I guess it's rather simple but it seems I'm troubling myself..

what's the complexity of the following?

// let's say that Q has M initial items
while Q not empty
  v <- Q.getFirst

  for each z in v // here, every v cannot have more than 3 z's
    ...
    O(1) operations here
    ...
    Q.insert(z)
  end
end

The number of the times this will happen, depends on if at some point v's do not have more z's (let's call this number N)

Is the complexity O(MxN^2) or I'm wrong? It's like having a tree with M parent nodes and each node, at most, can have three children. N is the total number of nodes.

foxTox
  • 128
  • 1
  • 8
  • What is the complexity of your `Q.getFirst` and your `Q.insert(z)`? – Zim-Zam O'Pootertoot Mar 26 '17 at 17:41
  • well, it doesn't really matter if it's an array, queue or stack, so I would choose an array.
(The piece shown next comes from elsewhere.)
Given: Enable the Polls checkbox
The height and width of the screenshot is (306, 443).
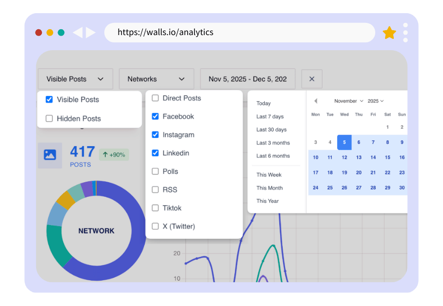Looking at the screenshot, I should coord(155,171).
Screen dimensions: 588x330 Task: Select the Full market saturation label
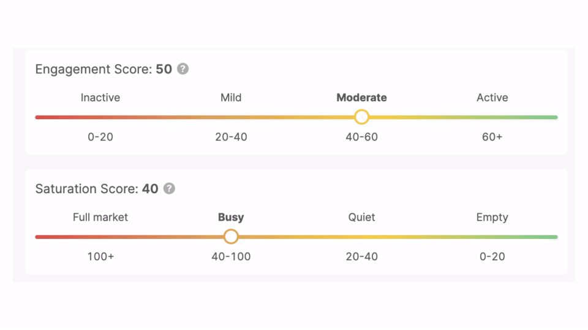click(100, 218)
O(1) for getFirst and O(n) for insert – foxTox Mar 26 '17 at 18:19
  • hm.. now that I reconsider, if you just put something in the end of the stack(insert) and just get something which is first, so to resemble a FIFO function, is the complexity considered O(1) or due to the e.g. c++ implementation which both are in an array is considered a O(n) complexity? – foxTox Mar 26 '17 at 18:30
  • 1
    The complexity would be considered amortized constant time: https://stackoverflow.com/questions/15079327/amortized-complexity-in-laymans-terms – Zim-Zam O'Pootertoot Mar 26 '17 at 19:17

1 Answers1

1

Your algorithmic complexity should have an upper bound of O( (M * v) - parent nodes that are children nodes ) which is much better stated as O(n) where n is the number of nodes in your tree, since you only iterate the tree once.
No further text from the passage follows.